§ How to complete this task: Convert the records into a JSON list of strings with one string per line, omitting blank lines.

[Stored items]
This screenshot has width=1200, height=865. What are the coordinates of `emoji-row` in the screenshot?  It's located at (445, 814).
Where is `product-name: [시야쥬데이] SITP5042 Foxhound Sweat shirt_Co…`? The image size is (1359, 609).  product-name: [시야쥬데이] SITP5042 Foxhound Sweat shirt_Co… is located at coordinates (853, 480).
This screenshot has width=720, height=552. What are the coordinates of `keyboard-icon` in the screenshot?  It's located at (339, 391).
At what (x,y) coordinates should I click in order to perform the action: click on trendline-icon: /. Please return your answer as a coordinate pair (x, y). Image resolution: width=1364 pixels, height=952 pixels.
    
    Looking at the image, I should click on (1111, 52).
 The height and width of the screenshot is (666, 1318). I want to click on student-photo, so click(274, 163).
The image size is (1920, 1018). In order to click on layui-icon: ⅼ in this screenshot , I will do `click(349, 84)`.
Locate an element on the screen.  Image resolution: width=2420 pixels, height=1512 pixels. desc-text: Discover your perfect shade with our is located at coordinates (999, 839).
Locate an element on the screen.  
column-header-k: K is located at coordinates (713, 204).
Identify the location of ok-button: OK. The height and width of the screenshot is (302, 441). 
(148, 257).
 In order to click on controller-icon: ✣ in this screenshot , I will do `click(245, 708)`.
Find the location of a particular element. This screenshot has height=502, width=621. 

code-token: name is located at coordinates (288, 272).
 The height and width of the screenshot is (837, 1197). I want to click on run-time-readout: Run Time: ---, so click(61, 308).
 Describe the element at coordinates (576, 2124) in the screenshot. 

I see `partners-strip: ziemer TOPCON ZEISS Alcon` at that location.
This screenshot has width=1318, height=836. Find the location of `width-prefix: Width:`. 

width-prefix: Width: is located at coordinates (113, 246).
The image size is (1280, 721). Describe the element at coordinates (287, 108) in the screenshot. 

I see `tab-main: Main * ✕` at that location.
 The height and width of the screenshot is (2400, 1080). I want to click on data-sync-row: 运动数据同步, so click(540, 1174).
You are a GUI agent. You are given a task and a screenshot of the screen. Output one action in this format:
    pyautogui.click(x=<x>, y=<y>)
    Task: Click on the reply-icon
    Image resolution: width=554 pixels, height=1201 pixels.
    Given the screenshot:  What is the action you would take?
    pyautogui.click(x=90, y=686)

§ Result of this task:
[
  "This screenshot has width=1200, height=865. What are the coordinates of `emoji-row` in the screenshot?  It's located at (445, 814).",
  "Where is `product-name: [시야쥬데이] SITP5042 Foxhound Sweat shirt_Co…`? The image size is (1359, 609).  product-name: [시야쥬데이] SITP5042 Foxhound Sweat shirt_Co… is located at coordinates (853, 480).",
  "This screenshot has width=720, height=552. What are the coordinates of `keyboard-icon` in the screenshot?  It's located at (339, 391).",
  "At what (x,y) coordinates should I click in order to perform the action: click on trendline-icon: /. Please return your answer as a coordinate pair (x, y). Image resolution: width=1364 pixels, height=952 pixels.",
  "    Looking at the image, I should click on (1111, 52).",
  " The height and width of the screenshot is (666, 1318). I want to click on student-photo, so click(274, 163).",
  "The image size is (1920, 1018). In order to click on layui-icon: ⅼ in this screenshot , I will do `click(349, 84)`.",
  "Locate an element on the screen.  Image resolution: width=2420 pixels, height=1512 pixels. desc-text: Discover your perfect shade with our is located at coordinates (999, 839).",
  "Locate an element on the screen.  ",
  "column-header-k: K is located at coordinates (713, 204).",
  "Identify the location of ok-button: OK. The height and width of the screenshot is (302, 441). ",
  "(148, 257).",
  " In order to click on controller-icon: ✣ in this screenshot , I will do `click(245, 708)`.",
  "Find the location of a particular element. This screenshot has height=502, width=621. ",
  "code-token: name is located at coordinates (288, 272).",
  " The height and width of the screenshot is (837, 1197). I want to click on run-time-readout: Run Time: ---, so click(61, 308).",
  " Describe the element at coordinates (576, 2124) in the screenshot. ",
  "I see `partners-strip: ziemer TOPCON ZEISS Alcon` at that location.",
  "This screenshot has width=1318, height=836. Find the location of `width-prefix: Width:`. ",
  "width-prefix: Width: is located at coordinates (113, 246).",
  "The image size is (1280, 721). Describe the element at coordinates (287, 108) in the screenshot. ",
  "I see `tab-main: Main * ✕` at that location.",
  " The height and width of the screenshot is (2400, 1080). I want to click on data-sync-row: 运动数据同步, so click(540, 1174).",
  "You are a GUI agent. You are given a task and a screenshot of the screen. Output one action in this format:",
  "    pyautogui.click(x=<x>, y=<y>)",
  "    Task: Click on the reply-icon",
  "    Image resolution: width=554 pixels, height=1201 pixels.",
  "    Given the screenshot:  What is the action you would take?",
  "    pyautogui.click(x=90, y=686)"
]